A CONTINUUM OF ANIMAL-NESS IN ANIMAL STORIES

  1. Those portraying animals in their natural environment and only partially allowing them human-like abilities (Black Beauty, Tarka The Otter, Watership Down, the books of Ernest Thompson Seton and Henry Williamson and John and Jean George). Disadvantages: We can’t know what it’s really like to be an animal — any ‘naturalistic’ story is therefore speculative.
  2. Those portraying anthropomorphic animals—talking, wearing clothes, thinking and behaving like humans—in separate communities, with or without contact with humans (The Wind In The Willows, Beatrix Potter’s stories*, Charlotte’s Web, The Hundred and One Dalmatians, and, to go beyond the English language sphere, Little Tiger and Little Bear stories). Disadvantages: These stories can easily degenerate into sentimentality and whimsy and even falsehood. ‘Nice’ animals tend to be furry ones; ‘nasty’ animals tend to be slimy/snappy/unacceptable. Wolves have been much victimised as evil baddies, which has contributed to their perilously low present day numbers.
  3. Those portraying anthropomorphic animals living among humans, as friends or intelligent pets (Babar, A Bear Called Paddington, Purrkin the Talking Cat)
  4. Those which are humanized or semi-humanized. The Anansi animal stories of Africa/The West Indies: there’s often confusion between humans and animals. Also, the animals have broadly human attributes which are nonetheless modified by their animal characteristics. Western folktales are full of humanized animals. There’s often camaraderie/cousinship between humans and animals. A lack of clear distinction between animals and humans seems to be an early developmental stage in children.

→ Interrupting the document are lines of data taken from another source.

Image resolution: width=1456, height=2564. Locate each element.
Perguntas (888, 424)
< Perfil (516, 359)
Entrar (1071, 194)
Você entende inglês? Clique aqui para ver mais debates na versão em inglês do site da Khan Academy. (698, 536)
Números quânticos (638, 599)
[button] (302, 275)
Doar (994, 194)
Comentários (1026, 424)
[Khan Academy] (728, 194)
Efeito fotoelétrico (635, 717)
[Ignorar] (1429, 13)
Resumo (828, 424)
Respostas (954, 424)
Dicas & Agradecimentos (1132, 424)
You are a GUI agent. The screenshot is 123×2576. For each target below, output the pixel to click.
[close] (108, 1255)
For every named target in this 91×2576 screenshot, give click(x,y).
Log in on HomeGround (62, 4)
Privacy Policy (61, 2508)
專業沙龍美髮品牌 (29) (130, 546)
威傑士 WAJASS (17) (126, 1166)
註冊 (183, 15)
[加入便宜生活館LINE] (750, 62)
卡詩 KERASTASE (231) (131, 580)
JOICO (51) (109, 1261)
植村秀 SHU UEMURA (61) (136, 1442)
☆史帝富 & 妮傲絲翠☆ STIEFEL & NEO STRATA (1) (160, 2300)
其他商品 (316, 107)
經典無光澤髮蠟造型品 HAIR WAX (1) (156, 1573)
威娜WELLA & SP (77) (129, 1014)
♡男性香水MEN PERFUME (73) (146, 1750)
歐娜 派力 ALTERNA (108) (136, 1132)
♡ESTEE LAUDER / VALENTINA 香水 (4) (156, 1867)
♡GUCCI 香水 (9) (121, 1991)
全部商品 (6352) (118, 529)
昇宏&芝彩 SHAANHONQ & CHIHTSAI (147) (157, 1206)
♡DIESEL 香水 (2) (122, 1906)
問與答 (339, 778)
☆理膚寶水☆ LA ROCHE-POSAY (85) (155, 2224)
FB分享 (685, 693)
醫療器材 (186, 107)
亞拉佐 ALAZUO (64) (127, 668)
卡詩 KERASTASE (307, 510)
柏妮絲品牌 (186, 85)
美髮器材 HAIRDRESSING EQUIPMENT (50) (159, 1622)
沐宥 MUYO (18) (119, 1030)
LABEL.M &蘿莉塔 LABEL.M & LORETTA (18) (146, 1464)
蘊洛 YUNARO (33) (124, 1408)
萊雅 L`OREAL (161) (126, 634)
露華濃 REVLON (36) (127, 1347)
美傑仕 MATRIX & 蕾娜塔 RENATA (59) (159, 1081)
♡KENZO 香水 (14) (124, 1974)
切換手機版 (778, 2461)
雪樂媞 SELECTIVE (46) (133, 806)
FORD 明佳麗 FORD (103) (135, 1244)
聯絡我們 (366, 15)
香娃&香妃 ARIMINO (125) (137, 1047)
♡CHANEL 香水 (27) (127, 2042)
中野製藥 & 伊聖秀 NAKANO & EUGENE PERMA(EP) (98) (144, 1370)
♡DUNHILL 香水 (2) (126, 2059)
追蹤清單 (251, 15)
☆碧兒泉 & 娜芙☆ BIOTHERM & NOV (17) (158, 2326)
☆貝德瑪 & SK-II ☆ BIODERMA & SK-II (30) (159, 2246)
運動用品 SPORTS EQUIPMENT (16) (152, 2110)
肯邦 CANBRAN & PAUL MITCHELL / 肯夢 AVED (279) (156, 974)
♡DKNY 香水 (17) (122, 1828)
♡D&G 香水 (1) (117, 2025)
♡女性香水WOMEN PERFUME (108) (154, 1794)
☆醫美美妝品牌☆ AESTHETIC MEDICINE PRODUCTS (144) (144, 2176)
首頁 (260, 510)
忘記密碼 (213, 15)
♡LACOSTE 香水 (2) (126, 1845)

The notes above are from Maria Nikolajeva, From Mythic To Linear: Time in children’s literature and  from ‘Articulate Animals’ in John Rowe Townsend’s Written for Children.

Some people call stories with humanised animals “Beast Tales”. Beast tales are different from fables because there’s no moral. (Fables by definition are didactic.) In children’s stories, humanised animals are sometimes used to comic effect, but they are sometimes downright creepy. Often it depends on the illustrator.

A creepy illustration for The Bremen Town Musicians by Klaus Ensikat, a German illustrator. At first glance the animals look like humans, then we notice their tails.
A creepy illustration for The Bremen Town Musicians by Klaus Ensikat, a German illustrator. At first glance the animals look like humans, then we notice their tails.

*Beatrix Potter varied the degree of anthropomorphism depending on the needs of the story. For instance, in The Tale of Tom Kitten, the kittens are more like human children and the ducks behave more like ducks. This is to get the most from the comedy of ducks walking on land.

Sometimes when animals are turned into people they become inadvertently creepy.